TASK DIRECTIONS ▸
Lines from the entries below that hold "prominmed" form the answer; copy all of them.

Start of INPUT MATERIAL

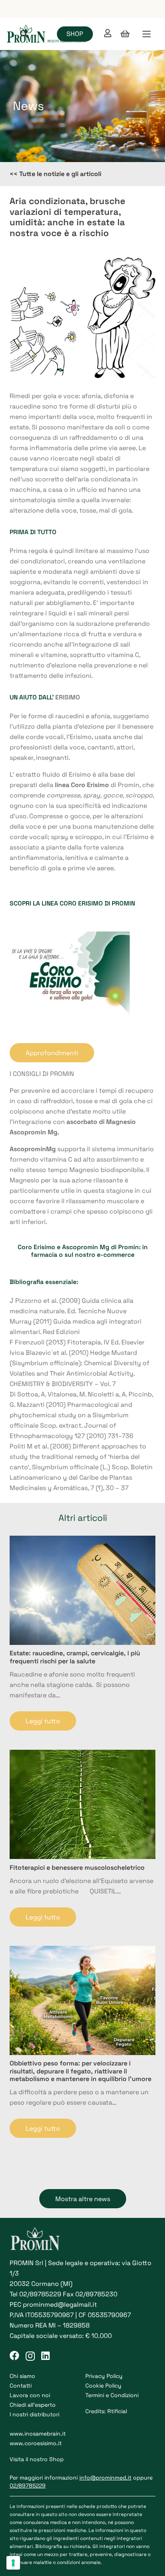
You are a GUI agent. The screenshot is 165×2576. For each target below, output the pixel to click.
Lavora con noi (30, 2395)
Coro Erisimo (36, 1247)
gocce (113, 795)
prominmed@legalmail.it (60, 2304)
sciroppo (139, 795)
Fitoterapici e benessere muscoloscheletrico (77, 1867)
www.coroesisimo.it (36, 2443)
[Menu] (146, 34)
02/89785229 (40, 2294)
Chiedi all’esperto (33, 2404)
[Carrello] (125, 34)
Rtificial (117, 2411)
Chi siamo (22, 2376)
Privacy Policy (104, 2376)
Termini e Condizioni (112, 2395)
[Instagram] (30, 2356)
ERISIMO (67, 697)
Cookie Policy (103, 2385)
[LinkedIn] (45, 2355)
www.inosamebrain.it (38, 2433)
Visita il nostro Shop (37, 2459)
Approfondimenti (52, 1053)
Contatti (21, 2385)
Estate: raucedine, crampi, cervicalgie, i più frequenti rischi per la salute (75, 1657)
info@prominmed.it (105, 2477)
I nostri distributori (34, 2414)
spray (91, 795)
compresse (63, 795)
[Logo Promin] (46, 34)
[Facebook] (14, 2355)
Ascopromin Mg (85, 1247)
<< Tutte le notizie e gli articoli (55, 174)
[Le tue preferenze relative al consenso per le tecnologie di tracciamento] (13, 2563)
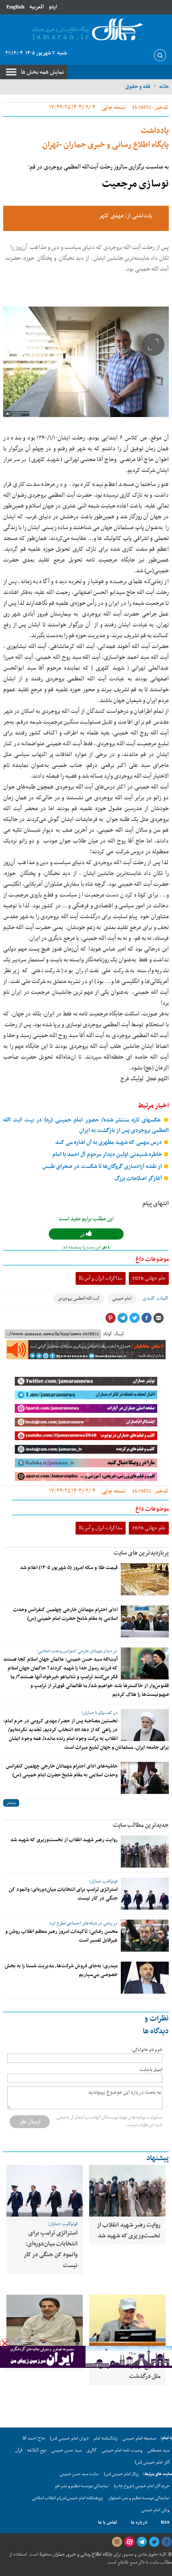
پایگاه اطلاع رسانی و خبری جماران (82, 2554)
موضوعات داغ (152, 1259)
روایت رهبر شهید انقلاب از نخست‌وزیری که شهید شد (64, 1840)
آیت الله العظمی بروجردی (78, 1298)
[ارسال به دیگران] (158, 1318)
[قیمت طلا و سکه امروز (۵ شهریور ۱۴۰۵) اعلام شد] (145, 1579)
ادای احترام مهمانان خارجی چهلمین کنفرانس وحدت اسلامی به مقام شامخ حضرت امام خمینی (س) (65, 1614)
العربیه (37, 7)
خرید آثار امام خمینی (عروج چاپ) (142, 2486)
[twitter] (154, 2542)
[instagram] (116, 2542)
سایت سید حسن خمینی (79, 2474)
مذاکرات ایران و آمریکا (100, 1278)
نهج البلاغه (36, 2450)
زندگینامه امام (106, 2438)
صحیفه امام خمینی (139, 2438)
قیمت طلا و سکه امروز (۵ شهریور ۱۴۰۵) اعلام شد (69, 1567)
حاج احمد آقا (33, 2438)
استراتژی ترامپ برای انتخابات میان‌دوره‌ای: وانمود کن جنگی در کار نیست (51, 2249)
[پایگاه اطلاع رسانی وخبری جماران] (86, 30)
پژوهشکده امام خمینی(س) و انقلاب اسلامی (67, 2498)
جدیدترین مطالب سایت (141, 1825)
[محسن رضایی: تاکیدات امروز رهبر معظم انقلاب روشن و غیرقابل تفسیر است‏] (145, 1936)
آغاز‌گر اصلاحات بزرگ (138, 1179)
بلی (83, 1234)
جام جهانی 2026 (149, 1278)
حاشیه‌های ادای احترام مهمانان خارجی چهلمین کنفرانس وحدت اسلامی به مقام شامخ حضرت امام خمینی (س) (62, 1771)
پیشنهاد (157, 2158)
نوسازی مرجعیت (135, 184)
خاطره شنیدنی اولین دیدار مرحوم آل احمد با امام (107, 1155)
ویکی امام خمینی (155, 2510)
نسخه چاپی (114, 107)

End of INPUT MATERIAL

SOLUTION FOR THIS TASK ▸
prominmed@legalmail.it (60, 2304)
info@prominmed.it (105, 2477)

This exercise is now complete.